# TASKS AND EXERCISES:
• a. Answer these about the arch_topology patch thread:
(i) Which function does the teardown of CPUHP_AP_BASE_CACHEINFO_ONLINE now only invoke?
(ii) Which configuration option was set in the kernel used for the stepped hotplug test?
(iii) What made the result of the sched domain rebuild correct?
• b. In the arch_topology patch thread, how would you put this sentence into German: "Technically in terms of flow/timing this is correct."
• c. Continue the arch_topology patch thread about clearing LLC sibling masks, starting after its final line.

# PASSAGE TO READ:
○ ○ ○ ○ ○

Re: [PATCH V2] arch_topology: Clear LLC sibling when cacheinfo teardown

From: Sudeep Holla
Date: Thu Mar 16 2023 - 10:51:25 EST


On Thu, Mar 16, 2023 at 10:30:52AM +0000, Song Shuai wrote:
> Sudeep Holla <sudeep.holla@xxxxxxx> 于2023年3月16日周四 09:29写道:
> >
> > On Tue, Mar 14, 2023 at 03:53:45PM +0800, Song Shuai wrote:
> > > The teardown of CPUHP_AP_BASE_CACHEINFO_ONLINE now only invokes
> > > free_cache_attributes() to clear share_cpu_map of cacheinfo list.
> > > At the same time, clearing cpu_topology[].llc_sibling is
> > > called quite late at the teardown code in hotplug STARTING section.
> > >
> > > To avoid the incorrect LLC sibling masks generated, move its clearing
> > > right after free_cache_attributes().
> > >
> >
> > Technically in terms of flow/timing this is correct. However I would like
> > to know if you are seeing any issues without this change ?
> >
> > Technically, if a cpu is hotplugged out, the cacheinfo is reset first
> > and then the topology. Until the cpu is removes, the LLC info in the
> > topology is still valid. Also I am not sure if anything gets scheduled
> > and this LLC info is utilised once the teardown of CPUHP_AP_BASE_CACHEINFO_ONLINE
> > has started.
>
> There is no visible issue in the entire offline process(eg: echo 0 > online).
>
> However, when I hotplugged out the CPU into the state before CACHEINFO_ONLINE on
> my kernel with the CONFIG_CPU_HOTPLUG_STATE_CONTROL configured,
> the share_cpu_map had been updated but llc_sibling had not, which
> would result in a trivial issue:
>
> At the end of stepped hotplugging out, the cpuset_hotplug_work would
> be flushed and then sched domain would be rebuilt
> where the **cpu_coregroup_mask** in sched_domain_topology got
> incorrect llc_sibling, but the result of rebuilding was correct due
> to the protection of cpu_active_mask.

○ ○ ○ ○ ○

# AVAILABLE DATA:
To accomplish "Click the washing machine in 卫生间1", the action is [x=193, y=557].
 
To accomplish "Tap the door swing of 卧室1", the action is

○ ○ ○ ○ ○

# SOLVED TASKS:
• a.
(i) free_cache_attributes()
(ii) CONFIG_CPU_HOTPLUG_STATE_CONTROL
(iii) The protection of cpu_active_mask.

• b. Technisch gesehen ist das in Bezug auf Ablauf und Timing korrekt.

• c.
>

Wait, I would like to disagree there. While I agree there is inconsistency
between cacheinfo cpu_shared_map and the llc_sibling in the tear down path,
it is still correct and terming it as "incorrect" llc_sibling is wrong.
The cpu is not yet completely offline yet and hence the llc_sibling
represents all the cpus it shares LLC. When the cpu is offlined, the
cpu_topology is anyway removed. So I don't see it as an issue at all.
If you follow __cpu_disable()->remove_cpu_topology(), it gets updated there.
If the sched_domain_topology is not rebuilt after that, then we may have
other issues. What am I missing ?

I am not bothered by cacheinfo cpu_shared_map and cpu_topology llc_sibling
mismatch for short window during the teardown as technically until the cpu
is torndown, it is sharing llc with llc_sibling and it is definitely not
wrong to have it in there.

> The stepped hotplugging may not be used in the production environment,
> but the issue existed.

What issue ? If it is just inconsistency, then I am fine to ignore. That
is just artificial and momentary and it impacts nothing.

> Even in the entire offline process, it's possible that a future user
> gets wrong the llc_sibling when accessing it concurrently or right
> after the teardown of CACHEINFO_ONLINE.

As I said, even if someone access it, it is not wrong information.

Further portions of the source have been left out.